Watershed plans to ultimately reach its goal of cutting 1% of the world’s CO2 by hosting companies on its software platform that represent, altogether, emissions of 5 gigatons annually. Then it believes it can help them cut those emissions by 10% each year, with its data- and research-centric approach. So far it’s not even 1% there, but in a year it has made surprising progress.
Long gone are the days when companies could just vaguely promise to buy carbon offsets by planting trees and put out an impressive PDF claiming they were headed towards carbon neutrality. It’s not that simple, but Watershed is undaunted by complexity. “We have a very broad effort to collect the world’s carbon data and put it in one place so companies can kind of plug into it,” Francis explains. For example, it dives deep gathering data on various companies in the supply chain. As additional customers join that use the same suppliers, the task of estimating the carbon impacts gets easier.
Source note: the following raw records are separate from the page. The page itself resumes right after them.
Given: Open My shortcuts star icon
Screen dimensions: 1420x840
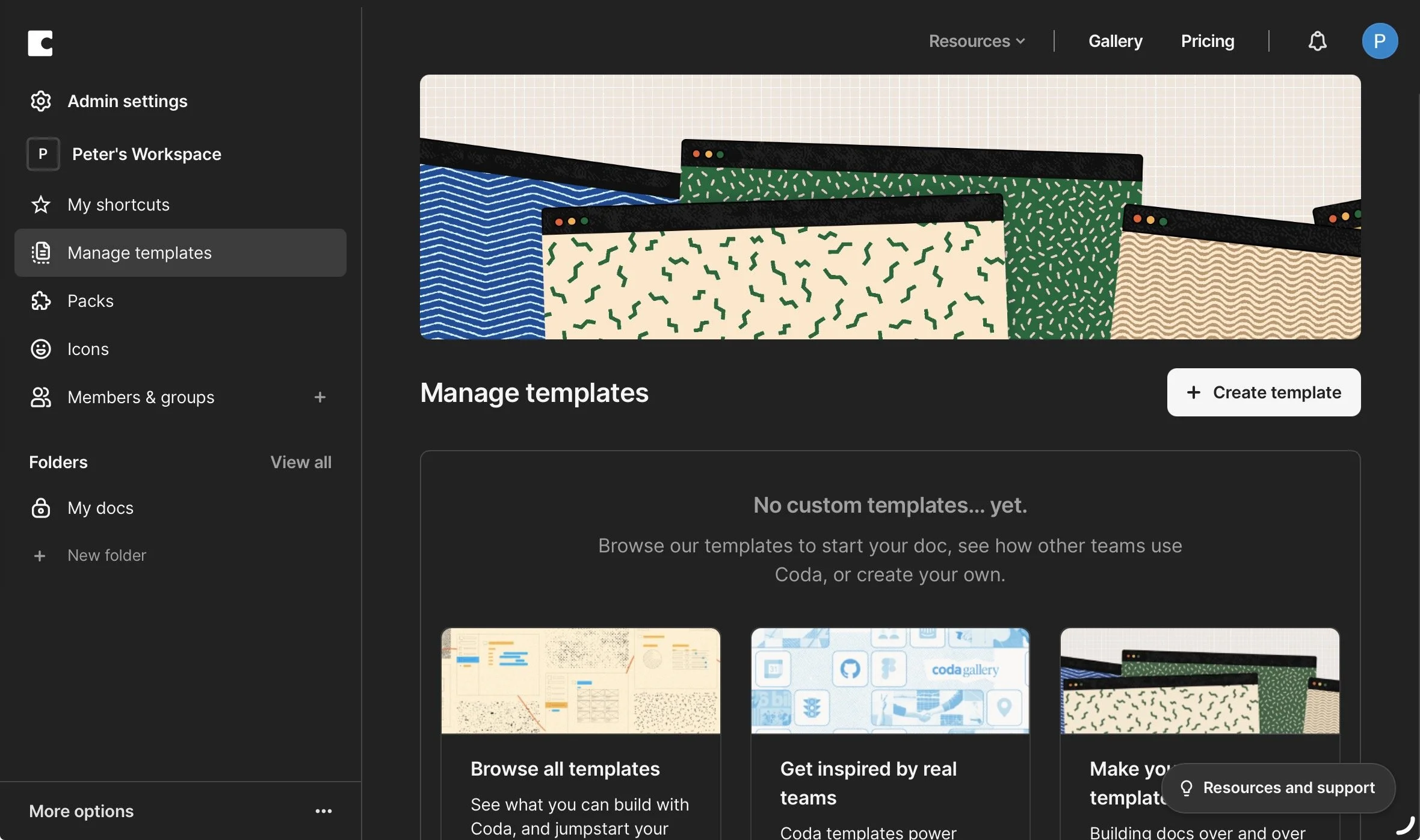Looking at the screenshot, I should (41, 205).
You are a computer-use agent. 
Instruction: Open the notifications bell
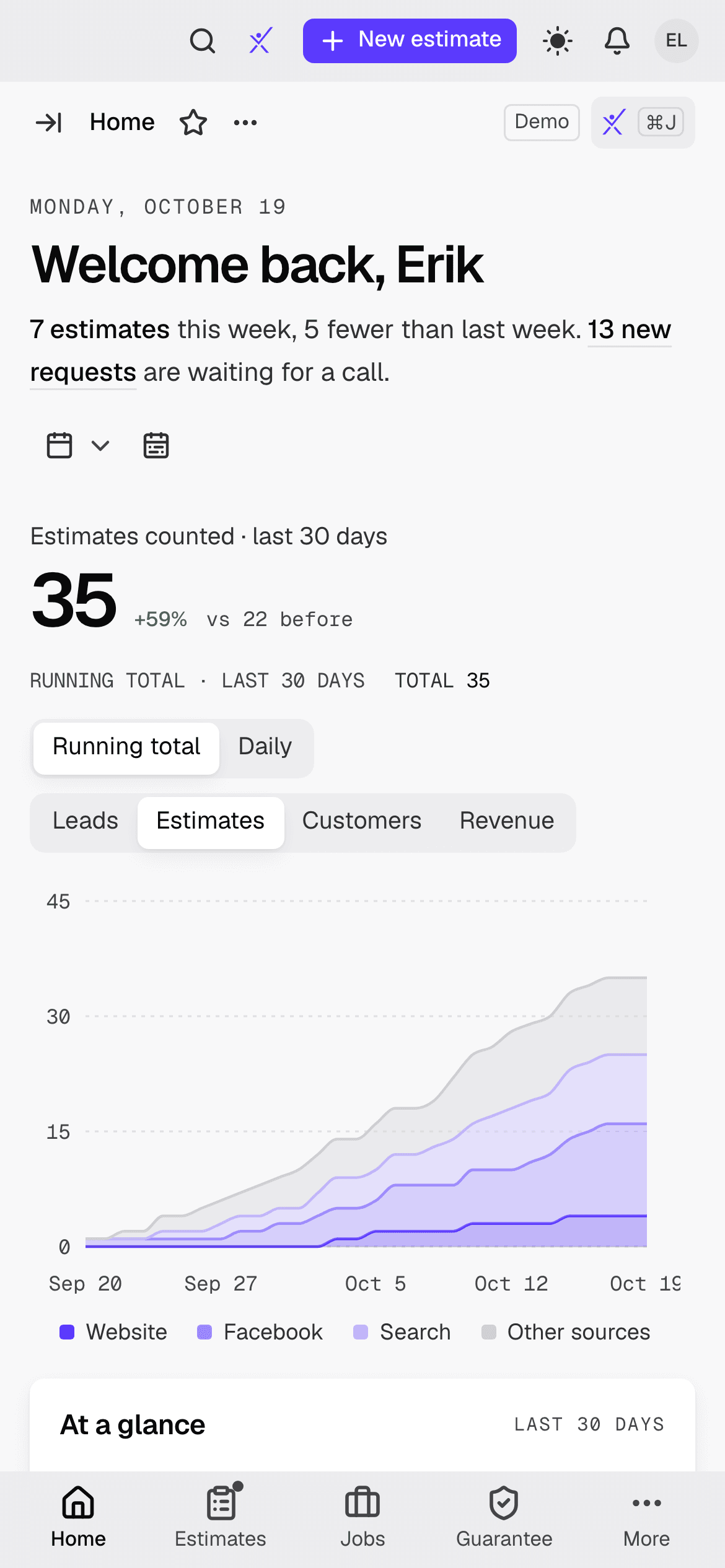[617, 41]
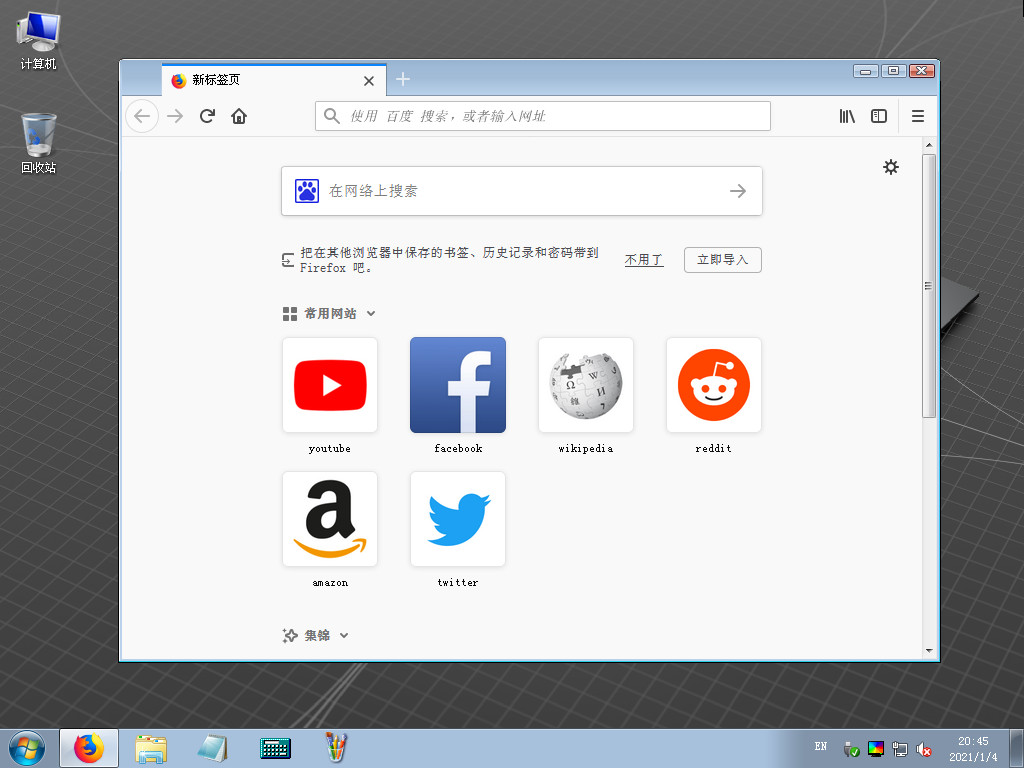Open the Library (书签) toolbar icon
The height and width of the screenshot is (768, 1024).
point(847,115)
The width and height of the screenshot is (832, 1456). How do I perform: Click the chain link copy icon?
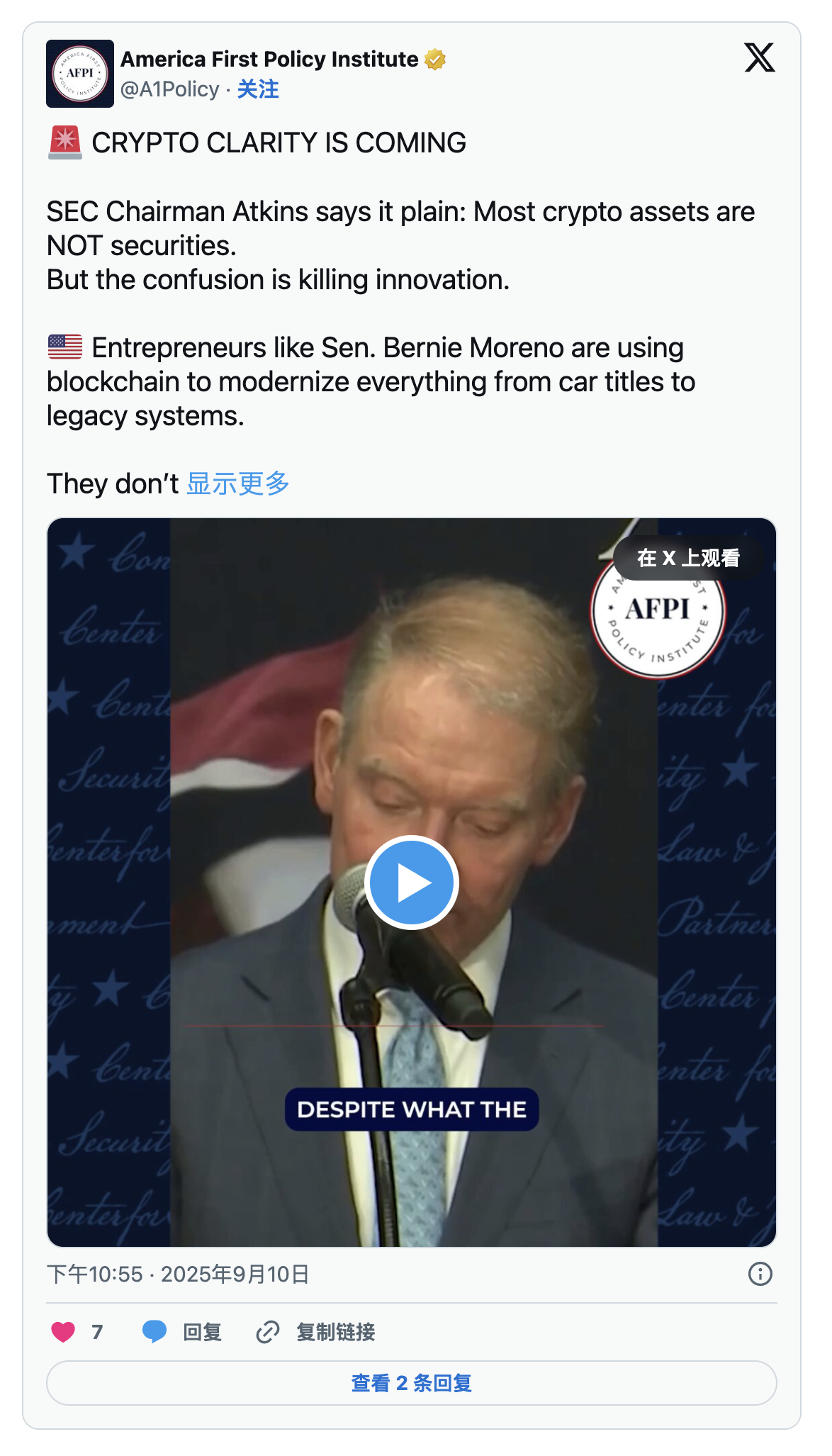[x=267, y=1332]
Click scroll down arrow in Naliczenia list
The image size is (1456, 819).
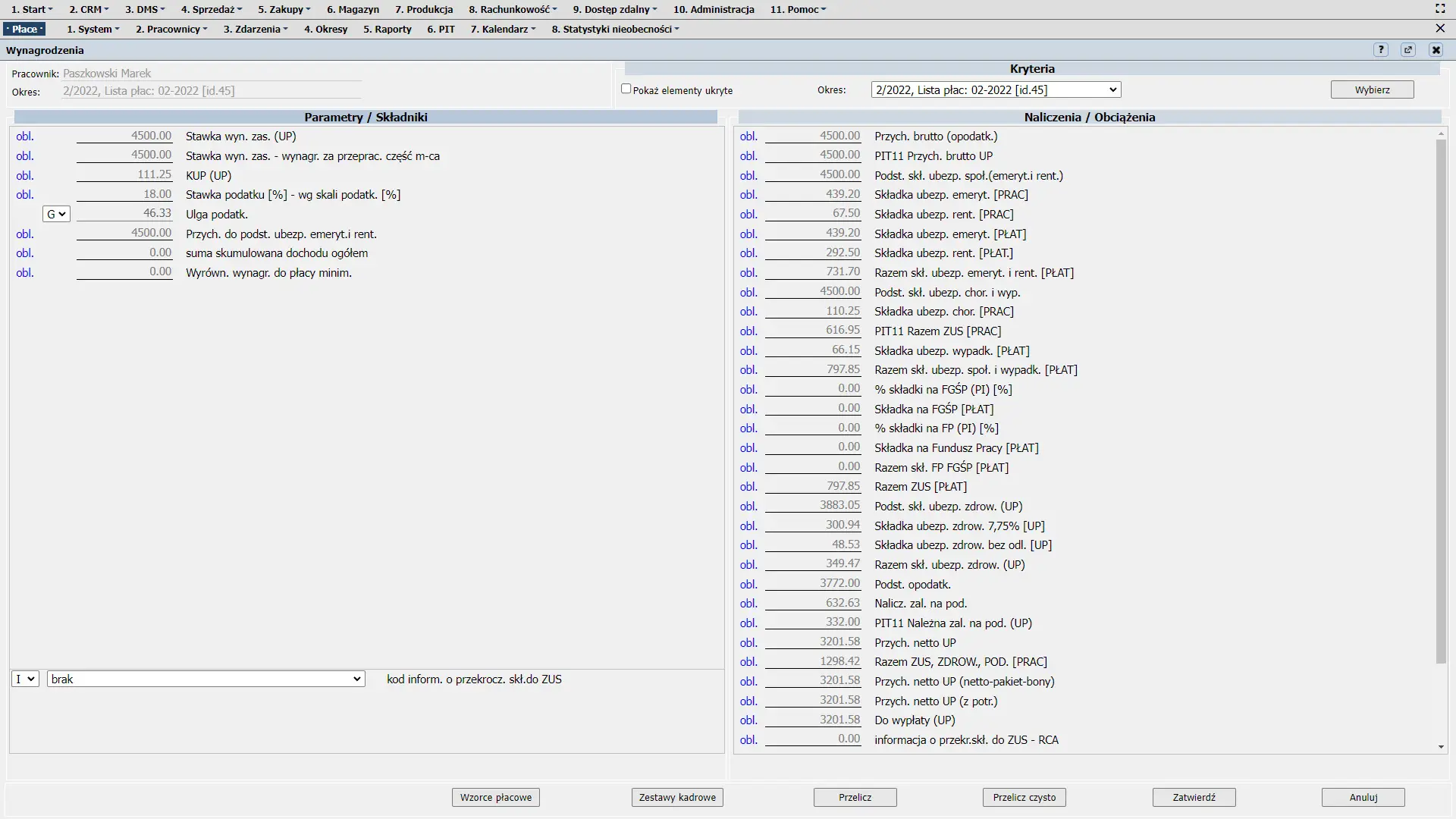coord(1441,748)
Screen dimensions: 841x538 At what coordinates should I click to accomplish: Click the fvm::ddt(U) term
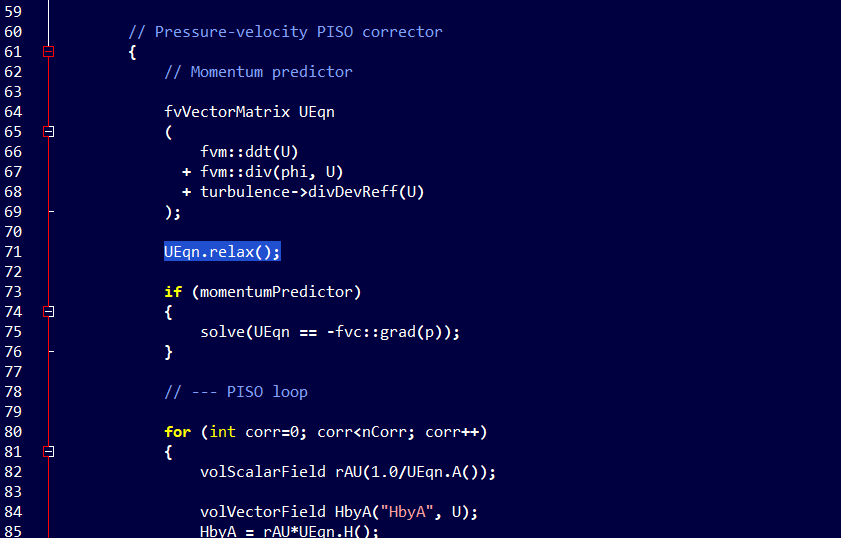coord(249,152)
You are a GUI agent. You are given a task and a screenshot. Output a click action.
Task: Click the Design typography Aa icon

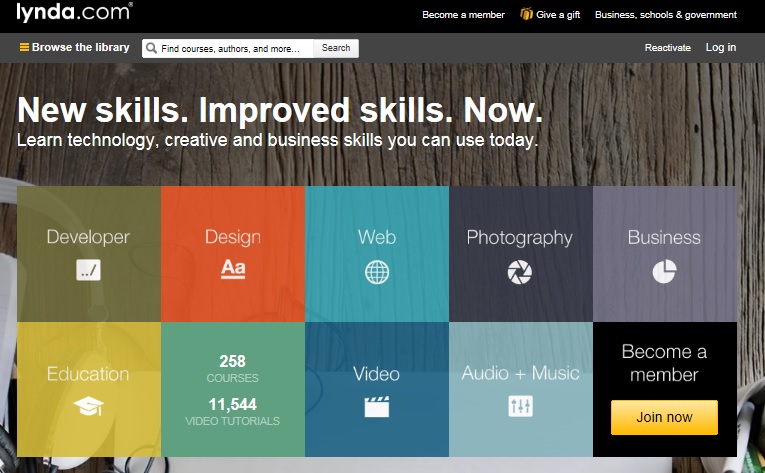233,269
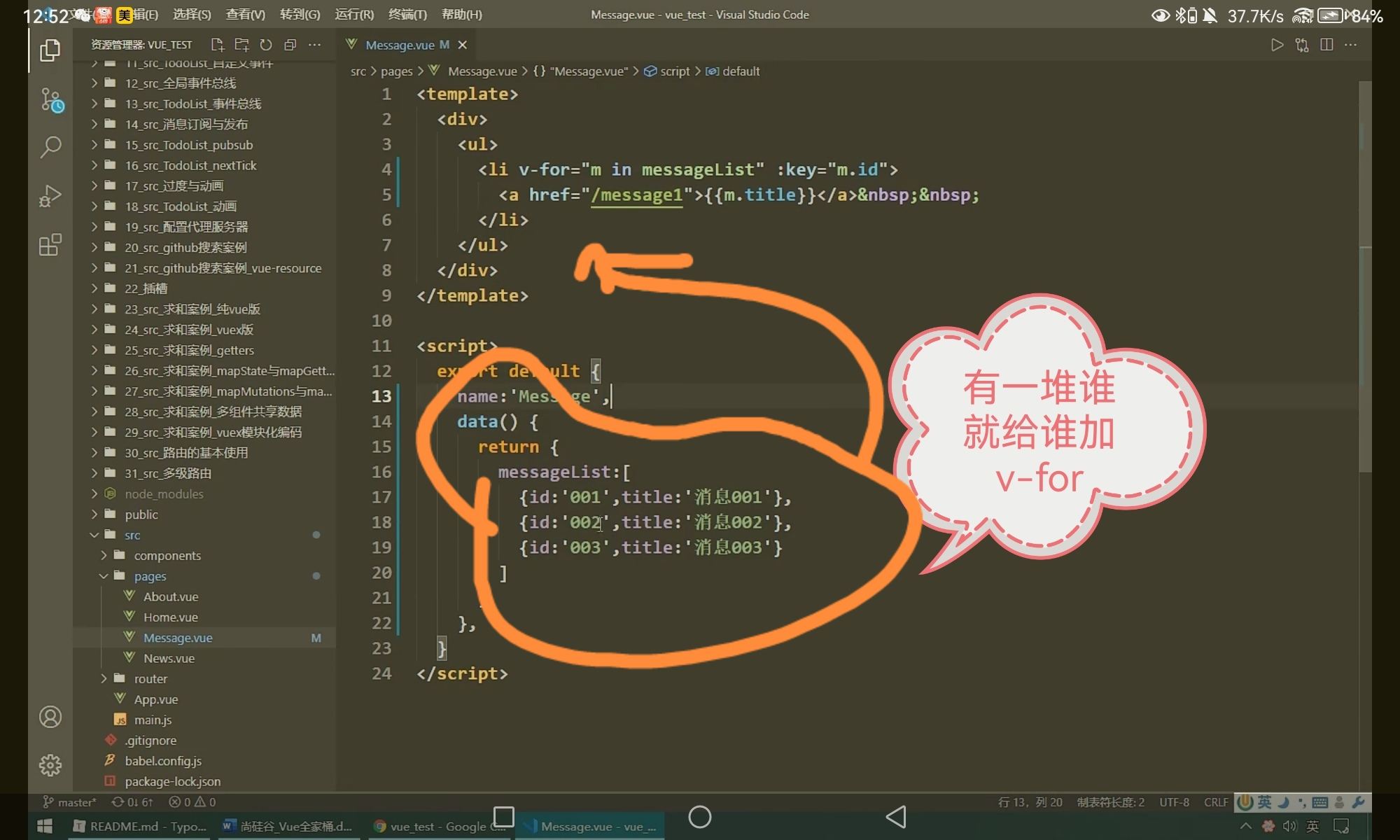Close the Message.vue editor tab
This screenshot has height=840, width=1400.
tap(462, 45)
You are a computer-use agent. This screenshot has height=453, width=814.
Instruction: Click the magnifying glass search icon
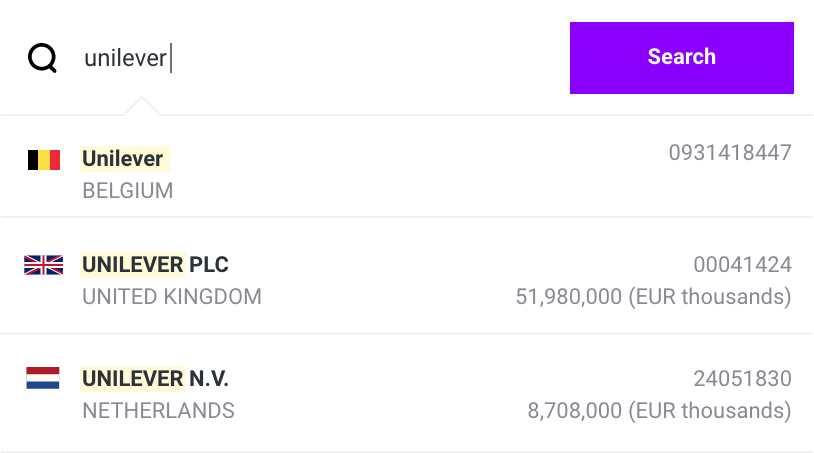[x=42, y=58]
TaskUs, based near San Antonio, helps companies manage digital customer experience and assists with trust and safety issues, and has employees in centers in multiple countries. In early 2021 one of its big customers started making strong commitments about its own CO2 reduction efforts, and was inquiring about TaskUs’s emissions impact. Jon Wouters, the vice president for global facilities, growth, and sustainability, started researching how the company could better understand and manage its carbon footprint. In his research he learned that there was substantial overlap between Watershed’s customers and TaskUs’s. That helped confirm a decision to engage the startup, and they finalized a deal last September.
“We knew we had to gather a lot of data but didn’t know what, or how to do it,” says Wouters. “But on Watershed’s platform they make it easy for us to know which groups internally we needed to gather data from. The hardest part is things like travel and financials. But they can scrub our data and apply common emissions factors to specific activities.” Now, he says, TaskUs is getting educated on how to think about the differences between, for example, carbon offsets and carbon removal. (Helping fund and develop actual removal is a top Watershed priority.) “A lot of things we’re doing have an impact,” says Wouters. “But if I say I want to be net zero by 2030 I can see, using Watershed’s tools, how much that might cost, based on our actual data.”
The Al Gore investment was meaningful to Francis because it was Gore’s movie An Inconvenient Truth that caused him to develop his passion for climate action, way back when he was 14. He became one of the first 200 people trained to use the data to educate others. Now, with his co-founders and passionate workforce, he’s becoming part of the solution. “We started Watershed because we think companies are the way you get there,” he says—to meaningful emissions reduction. “Businesses make all the choices. If we can change those choices we can make a big dent in the problem.”